I tried moving my seat back, and adding a riser stem to my road bike. BAD IDEA!!!!! It was sooo uncomfortable (see post 'Why is my bike so uncomfortable' in the coaching forum). The seat position has to do with legs, don't use it to adjust how you are reaching the handlebars. Use stem length, then use the spacers on the steerer tube to make the height adjustments to your handlebars. my stem started out as a 130mm w/ 5 degree of rise, then tried a 90mm stem w/ 60 degree of rise. Did way more bad than good!!!

I'd make very small adjustments and only one at a time, then ride the bike for a while, and then adjust something else.

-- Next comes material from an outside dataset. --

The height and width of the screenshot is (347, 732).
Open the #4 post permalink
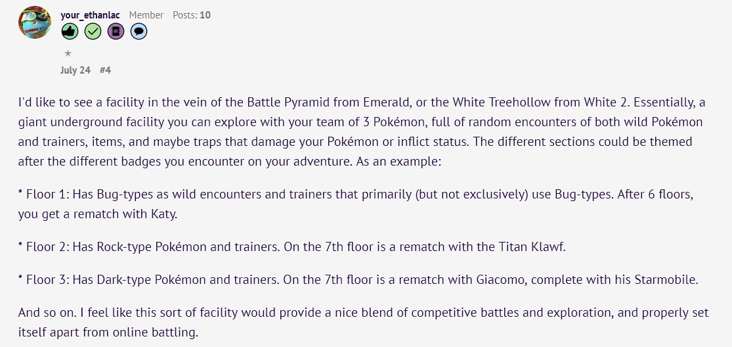pyautogui.click(x=106, y=70)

I ended up putting the 130mm stem back on my bike, and moving my seat back to the 0 mark, just got a longer seat post, that did the trick!!! Now I LOOK FORWARD to riding everyday!


----------



## Guest (Nov 26, 2008)

I wouldn't change the relationship between the saddle and bottom bracket as a means of adjusting the reach. While the type of suspension (or not) that you were using on the MTB would affect this, generally your saddle should be in the same relative position.


----------



## cyclust (Sep 8, 2004)

You can also make quite a bit of reach adjustment via the handlebar position and brifter positioning. You may also want to consider a compact handlebar, which has less reach and drop. If you are new to road bikes, it will probably take you a while to dial in your fit.


----------



## Camilo (Jun 23, 2007)

position the seat to get your position correct to the pedals. Do not position the seat to adjust reach. Start with the "knee over pedal spindle" position and adjust from there for your own comfort.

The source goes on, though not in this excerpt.